→ **Reading passage**
+ + +

3.4. Operationalization of the Inequality Elasticity of Poverty Index

The purpose of the index is to find a way to explain the quality of growth in sub-nationals given that there has never been GDP data at that level. Thus, was growth pro-poor or pro-rich? This will be answered based on some assumptions.
The assumptions are;
i.
A positive real GDP (increasing function) for all sub-nationals in 2010. This is true as Nigeria had increased growth for the period under review as can be seen from the data Table in Appendix A.
ii.
Increase in growth or incomes always lead to a reduction in poverty holding inequality constant (Kanbur 2004).
iii.
Notwithstanding, inequality is a fact of life and can never be nonexistent, this is supported by the fact that talent, endowments and motivations always differ.
Moreover, literature has also proved that increase in inequality may have positive effects on poverty (against popular belief) although governments always seek to reduce ‘inequality of opportunities’ as a policy (through spread of welfare projects) (Forbes 2000; Li and Zou 1998).
A simple poverty model is presented below;
Poverty = f(GDP, gini)
Economic intuition is supported by empirical evidence, which suggests that higher income inequality is associated with a lower growth elasticity of poverty. For our analysis, since we have assumed growth in income to be increasing, likewise, it becomes the necessary condition and income distribution (or inequality) is the sufficient condition. As shown below, poverty rate is explained by growth elasticity (income effect) and inequality elasticity (distributional effect) (Bourguignon 2004).
P (poverty rate) = ηg + ηi

Scenarios

In tracking the quality of growth, it is maintained that growth increased for the period under review. The scenarios in Table 2 will guide this study to define the quality of growth for our analysis. The following scenarios could suffice within the review period;
i.
Inequality can increase while poverty reduces. Let us call this Pareto efficient growth (for the poor). Here growth is inclusive.
ii.
Inequality can reduce while poverty can increase. Let us call this Pareto inefficient growth amounting to non-inclusive growth.
iii.
Inequality can increase while poverty increases. We call this Pro-rich or non-inclusive growth.
iv.
Inequality can reduce while growth also reduces. We call this Pro-poor or inclusive growth.

+ + +

→ **Excerpted records**
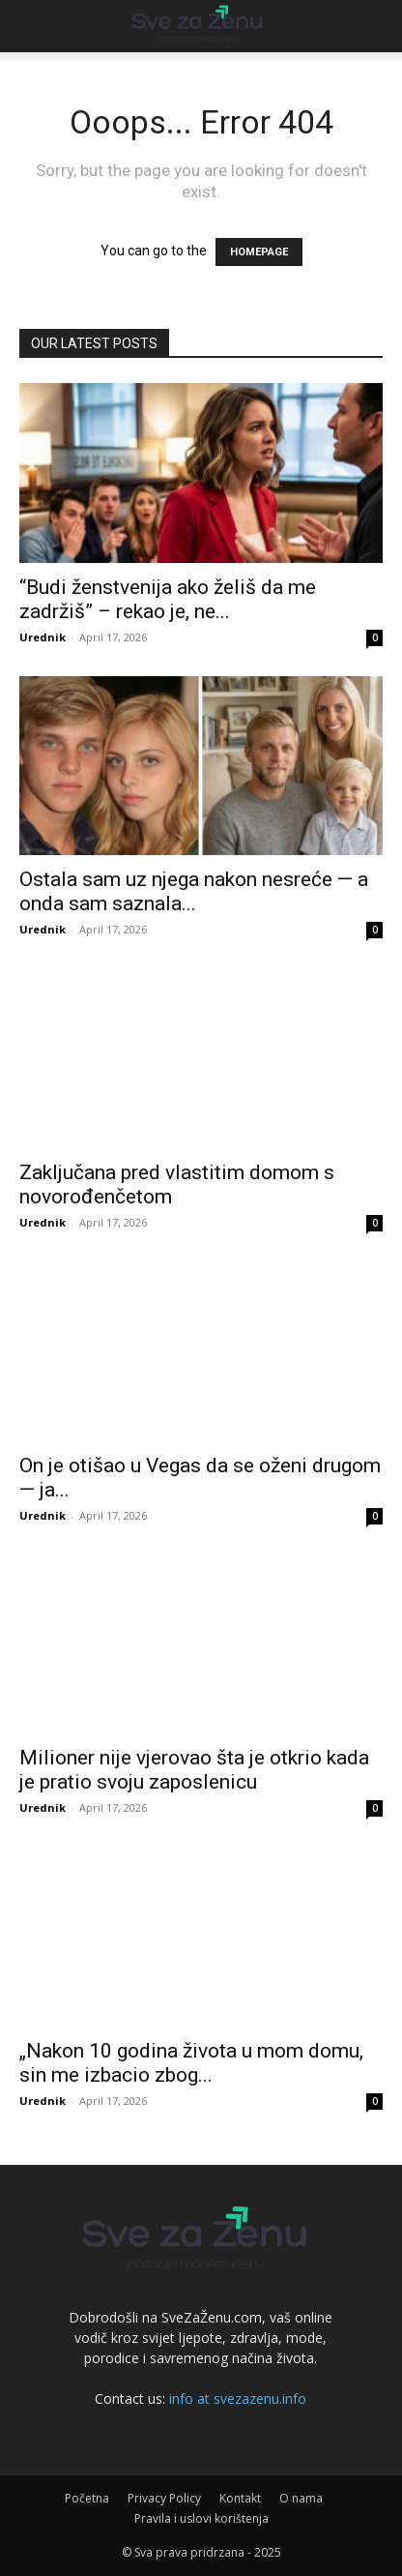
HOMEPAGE (259, 252)
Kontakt (240, 2498)
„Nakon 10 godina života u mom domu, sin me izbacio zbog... (191, 2063)
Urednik (42, 637)
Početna (87, 2498)
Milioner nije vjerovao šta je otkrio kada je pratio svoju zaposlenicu (194, 1769)
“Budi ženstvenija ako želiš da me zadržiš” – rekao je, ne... (167, 599)
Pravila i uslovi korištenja (201, 2518)
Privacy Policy (164, 2498)
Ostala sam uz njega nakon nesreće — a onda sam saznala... (193, 891)
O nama (301, 2498)
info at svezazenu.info (237, 2398)
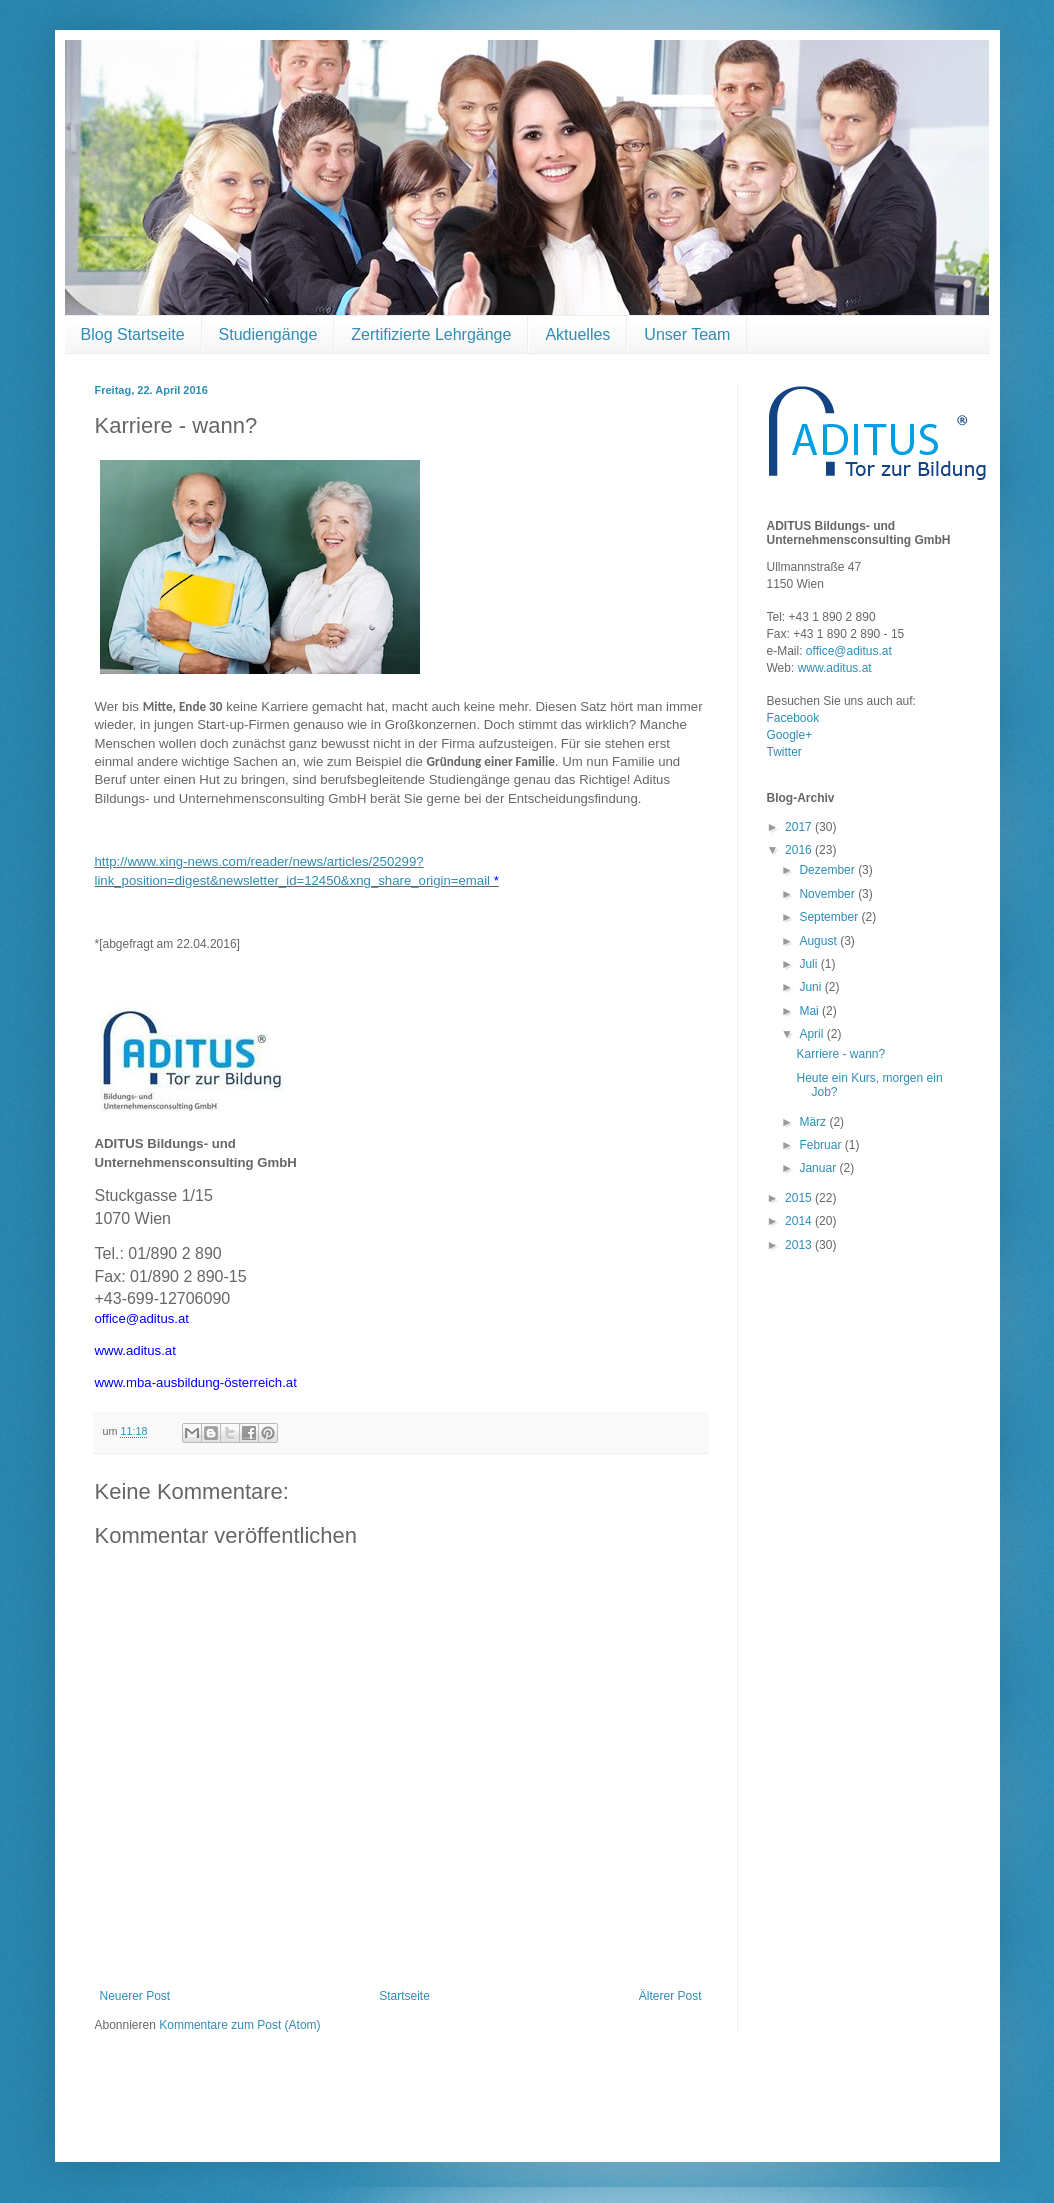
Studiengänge (268, 334)
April (812, 1034)
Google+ (790, 735)
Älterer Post (670, 1996)
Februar (821, 1145)
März (814, 1122)
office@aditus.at (849, 651)
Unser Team (687, 334)
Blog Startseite (133, 334)
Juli (809, 964)
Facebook (793, 718)
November (828, 894)
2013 (800, 1245)
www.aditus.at (835, 668)
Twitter (784, 752)
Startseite (404, 1996)
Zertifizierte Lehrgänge (431, 334)
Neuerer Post (135, 1996)
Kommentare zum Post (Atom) (239, 2025)
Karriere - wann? (840, 1054)
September (830, 917)
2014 (800, 1221)
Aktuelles (577, 334)
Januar (819, 1168)
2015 (800, 1198)
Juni (811, 987)
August (819, 941)
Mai (810, 1011)
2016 (800, 850)
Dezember (828, 870)
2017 (800, 827)
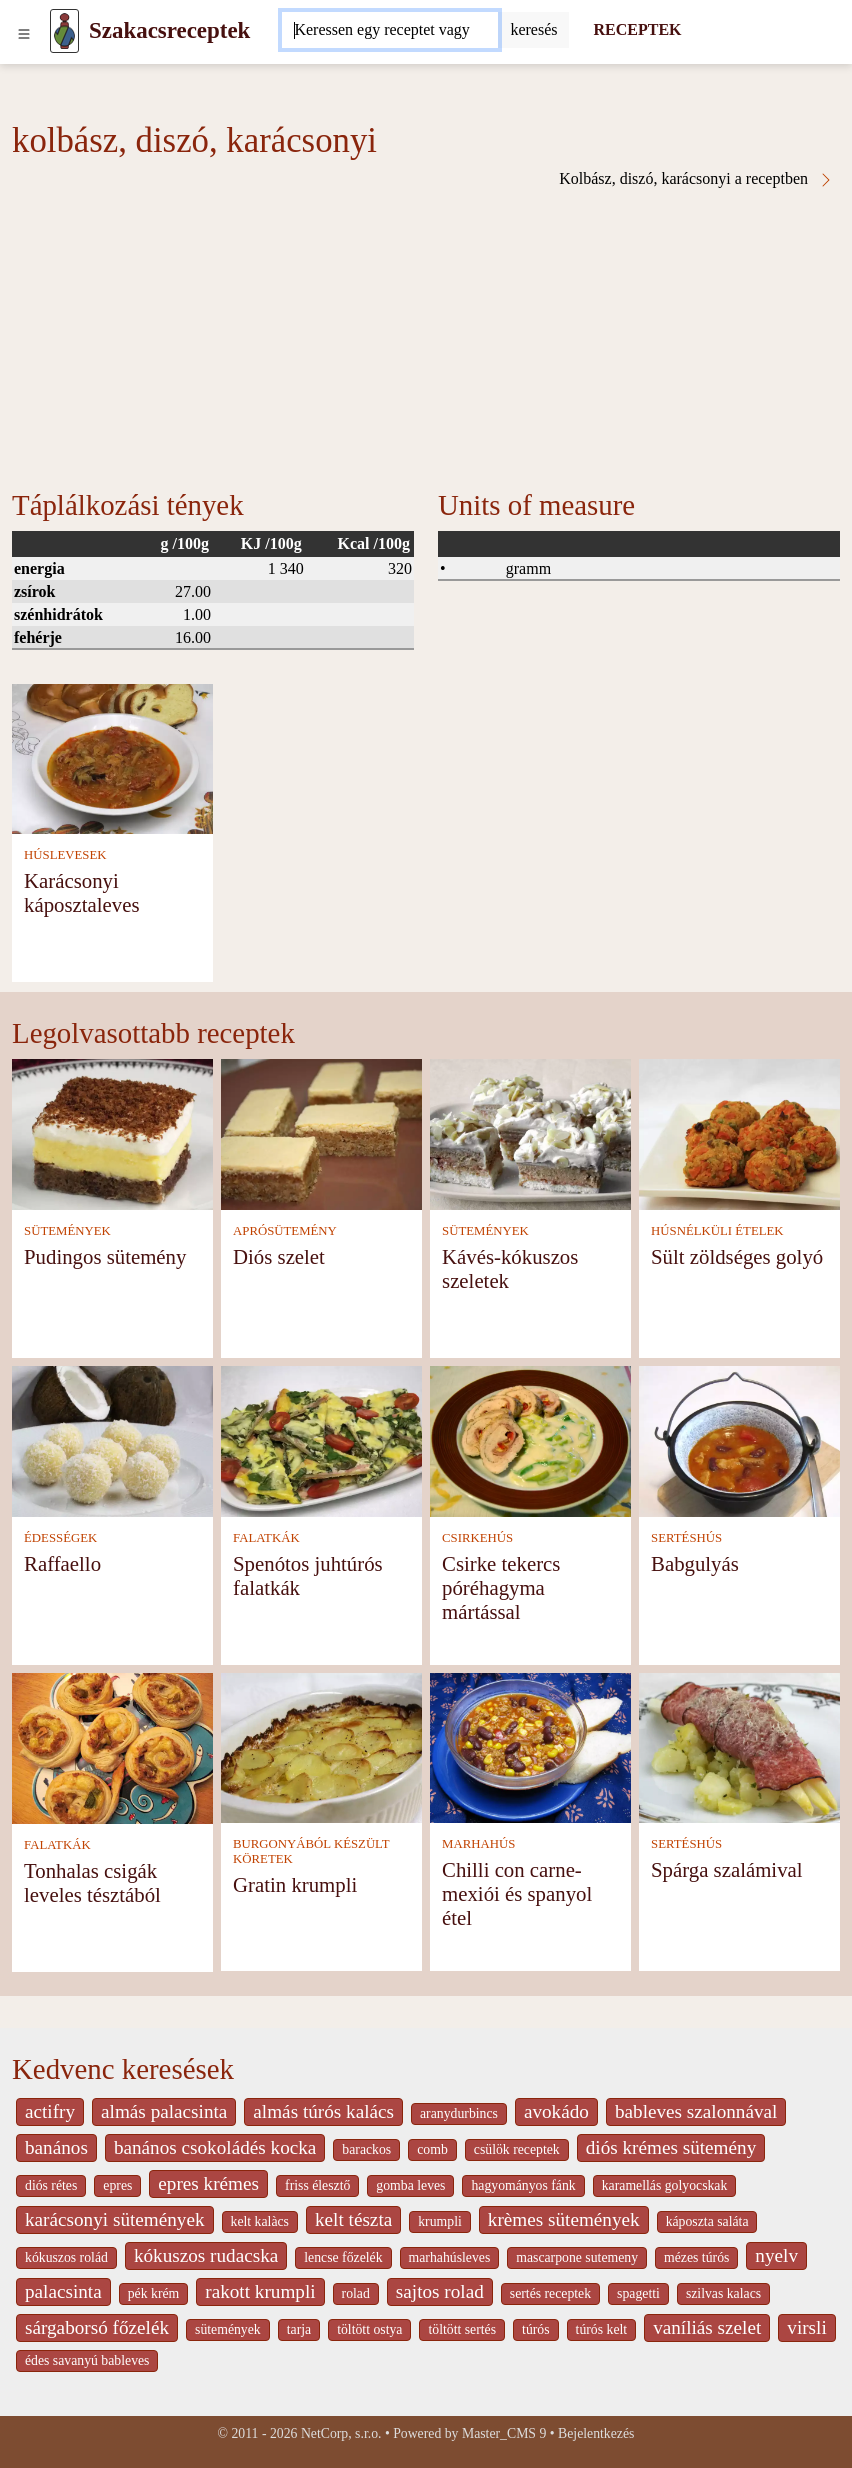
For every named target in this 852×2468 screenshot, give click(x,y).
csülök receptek (517, 2149)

+ + +

→ **Things to do**
A. In the section on the inequality elasticity of poverty index, what name is given to the scenario in which inequality increases while poverty also increases?
B. Write the next part of the section on the inequality elasticity of poverty index, starting right after its final scenario.

→ **Results for the exercise**
A. Pro-rich or non-inclusive growth.

B.
From this it can be seen that the order for the most desirable quality of growth is the Pro-poor growth than the Pareto efficient growth respectively. The Pareto inefficient and Pro-rich growths are undesirable in that respective order. Therefore, in ranking sub-nationals in the index, priority will first be given to the most desired quality of growth down to the least undesirable quality of growth. Once the sub-nationals have been grouped in their respective categories, the coefficients of their inequality elasticity of poverty will be used as weights in a decreasing order.

4. Results and Discussion

4.1. Parametric Analysis

The results of the coefficient of elasticities for the sub-nationals are presented Table 3.

4.1.1. Explanation of the Columns

In explaining Table 3 above, it is imperative to walk through how the various columns were derived. Column 1 shows the changes in Gini either positive or negative for the different States, comparing data for 2004 and 2010. Column 2 shows the computational result of inequality elasticity of poverty for the absolute poverty benchmark using the arc elasticity formula. It ranges between negative and positive. It will serve as weights in the final ranking of States. Column 3 gives the result for the change in poverty comparing 2004 and 2010. Column 4 shows the quality of growth definitions, as shown in the scenario matrix in the methodology given the interaction between inequality, poverty and growth (assumed to be a positive constant). Column 5 gives similar computations as column 2 but only that it measures relative instead of absolute poverty. Column 6 shows the changes in relative poverty between 2004 and 2010. Column 7 similar to column 4 gives the definitions of the interactions between our variables. Column 8 is similar to column 2 and 5 but uses a different poverty measure which is the dollar/day. Column 9 shows the directional change in dollar/day from 2004 and 2010. Column 10 defines the quality of growth using the dollar/day benchmark.

4.1.2. Explanation of the Interaction of the Variables

In discussing the interaction of variables in Table 3 and how the different qualities of growth were derived, it is only proper to align the explanations according to the different types of poverty. First, we start with absolute poverty.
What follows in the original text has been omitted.